Although large trials have proven the efficacy of ACEIs and ARBs in delaying the progression of chronic kidney disease as well as improving mortality, data from patients with chronic kidney disease who are not on dialysis cannot be conclusively extrapolated to the dialysis population. Wanner et al. (32) randomized 1225 patients on hemodialysis to atorvastatin 20 mg per day or placebo for 2 years, with their primary end point being a composite of CV death, fatal stroke, nonfatal myocardial infarction, and nonfatal stroke. Wanner et al. were not able to detect a statistically significant difference in their primary end point. Similarly, retrospective evidence indicated that ACEI provides clinical benefit to patients on hemodialysis. Zannad et al. (33) randomized 397 hemodialysis patients with left ventricular hypertrophy to ACEI (fosinopril) or placebo. Their primary end point was first fatal or nonfatal CV event. They again failed to show a statistically significant benefit for ACEI (fosinopril), although the trial was inadequately powered. These examples suggest the efficacy of ACEIs and ARBs needs to be tested directly in PD patients with adequately powered randomized trials.

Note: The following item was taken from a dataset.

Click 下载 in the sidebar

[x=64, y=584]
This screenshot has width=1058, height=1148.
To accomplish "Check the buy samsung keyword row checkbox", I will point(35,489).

To detect a significant difference of 10% for the primary end point of mortality with alpha of 5% and power of 80%, and assuming a baseline 5-year mortality rate of 69% (34) in the PD population, a minimum of 716 patients would have to be randomized and followed for 5 years to answer the question whether ACEIs or ARBs improve mortality in this population. Similarly, limited available data suggest that ACEIs and ARBs preserve residual renal function. To conclusively answer this question, calculation of sample size using alpha of 5%, power of 80%, standard deviation of 2.5 mL/minute, and clinically significant preservation of renal function to be 1 mL/minute/year reveals that a minimum of 198 patients would need to be randomized and followed for 1 year.
Conclusion
Insufficient evidence exists to determine the benefit of ACEIs or ARBs for reduction of mortality and CV events in PD patients. Limited data indicate that ACEI and ARB use may slow the loss of residual renal function. In the randomized trials, no significant adverse events were reported but it should be noted that these trials were not appropriately designed to examine for adverse events. Large RCTs of high quality are needed to determine the benefits of ACEI and ARB use in the PD patient population.
Scheduled Review Update
We plan to update this review after 3 years.
Funding
No funding was obtained for this study.
Footnotes
No financial conflict of interest exists.
Acknowledgments
This study was conducted as a part of the systematic review course at the University of Ottawa in 2007.